Reading Causal Inference in Python — Part 3: Effect Heterogeneity and Personalization
Evaluating models that provide unit-level recommendations.
AUTHOR
Nathan Horvath
PUBLISHED
2026-06-28
I'm reading Causal Inference in Python by Matheus Facure and writing about its key takeaways I find most useful for applied work. I'm aiming to solidify my existing understanding and help others avoid common pitfalls. You'll want to read my prior posts covering Part 1 and Part 2 before reading this one!
Most machine learning problems have an answer key. You make predictions and check them against reality. Causal inference doesn't work like that. Because we never see both potential outcomes for the same unit, there's no ground truth to check your Conditional Average Treatment Effect (CATE) model predictions against.
Standard machine learning metrics, like MSE or F1 score, reward models for accurately guessing the final outcome. They penalize a model for getting the grade wrong, even if it perfectly identifies which units need the intervention the most. A model with excellent predictive accuracy can be entirely useless for prioritizing who actually receives treatment. Judged by standard metrics, a perfect causal model will just look broken.
Data Setup
To figure out what good evaluation looks like, we first need a dataset where the ground truth is actually known. We'll use a simulated version of the tutoring problem we've been referencing that includes the true CATE. This is a luxury you never have in practice, but one we need here to clearly compare our evaluation tools.
In our simulation, a student's true sensitivity to tutoring (their CATE) depends heavily on their prior grades. Students hovering just below the threshold of 65 benefit the most, as structured help is exactly what they need to cross the finish line (gaining up to 16 points). Students far below the threshold have gaps too deep for tutoring alone, and high-achieving students already do well without it. Both of these groups see much smaller effects (gaining only 2 to 6 points).
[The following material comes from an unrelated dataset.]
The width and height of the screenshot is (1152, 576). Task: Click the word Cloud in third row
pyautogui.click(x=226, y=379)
Note: I'm omitting some of the data generating process here for brevity, but everything is here to see in this Solveit dialog.
Here is our data:
- struggling: Binary indicator for whether the student struggles academically
- prior_grade: The student's grade before treatment
- grade_level: 7th, 8th, or 9th grade
- tutoring: Binary indicator for whether the student received tutoring
- true_cate: The ground truth treatment effect for this specific student
- final_grade: The student's final recorded grade post-treatment
To show exactly where standard approaches fail, we'll generate predictions from three different models:
- A baseline random model that assigns a random uniform value between -10 and +10.
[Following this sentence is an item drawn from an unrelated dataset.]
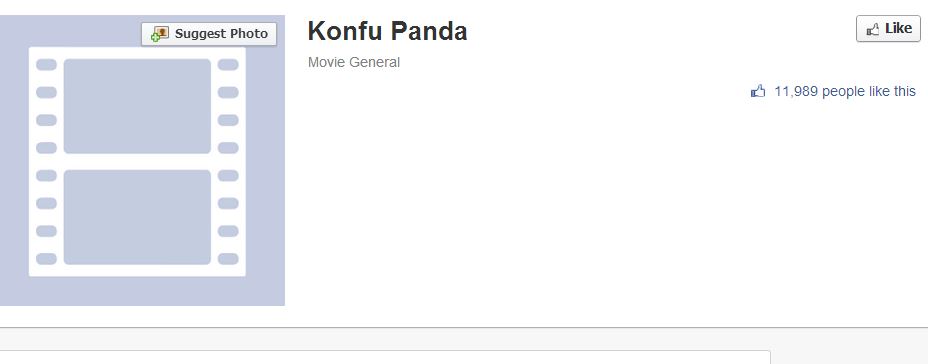This screenshot has width=928, height=364.
Task: Click the Konfu Panda page title
Action: coord(388,31)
- A naive ML predictor (random forest) that directly predicts the final grade, which will demonstrate the trap of predicting outcomes instead of effects.
- A CATE model (T-learner) built specifically to estimate the treatment effect.
Let's generate these predictions and assemble our final data table.
from sklearn.ensemble import RandomForestRegressor
import numpy as np
X,y,T =['struggling', 'prior_grade', 'grade_level'], 'final_grade', 'tutoring'
rf = RandomForestRegressor(random_state=42).fit(df[X + [T]], df[y])
df['ml_pred'] = rf.predict(df[X + [T]])
m0 = RandomForestRegressor(random_state=42).fit(df.query(f"{T}==0")[X], df.query(f"{T}==0")[y])
m1 = RandomForestRegressor(random_state=42).fit(df.query(f"{T}==1")[X], df.query(f"{T}==1")[y])
df['t_learner_pred'] = m1.predict(df[X]) - m0.predict(df[X])
df['random_pred'] = np.random.default_rng(42).uniform(-10, 10, len(df))
| struggling | prior_grade | grade_level | tutoring | true_cate | final_grade | ml_pred | t_learner_pred | random_pred |
|---|---|---|---|---|---|---|---|---|
| 0 | 61.2 | 7 | 0 | 2.0 | 69.4 | 69.6 | 9.7 | 5.5 |
| 1 | 49.7 | 7 | 0 | 6.0 | 38.0 | 43.7 | 13.8 | -1.2 |
| 1 | 55.7 | 8 | 0 | 8.3 | 53.3 | 54.0 | 7.8 | 7.2 |
| 0 | 73.7 | 7 | 1 | 2.0 | 85.3 | 85.7 | 8.9 | 3.9 |
| 0 | 79.1 | 8 | 1 | 2.0 | 81.1 | 86.2 | -3.7 | -8.1 |
| ... | ... | ... | ... | ... | ... | ... | ... | ... |
Calibration vs Ordering
Model evaluation operates on two distinct dimensions: ordering and calibration. Ordering asks if the model correctly ranks units from most to least sensitive to the treatment. Calibration asks if the estimated magnitudes are actually correct.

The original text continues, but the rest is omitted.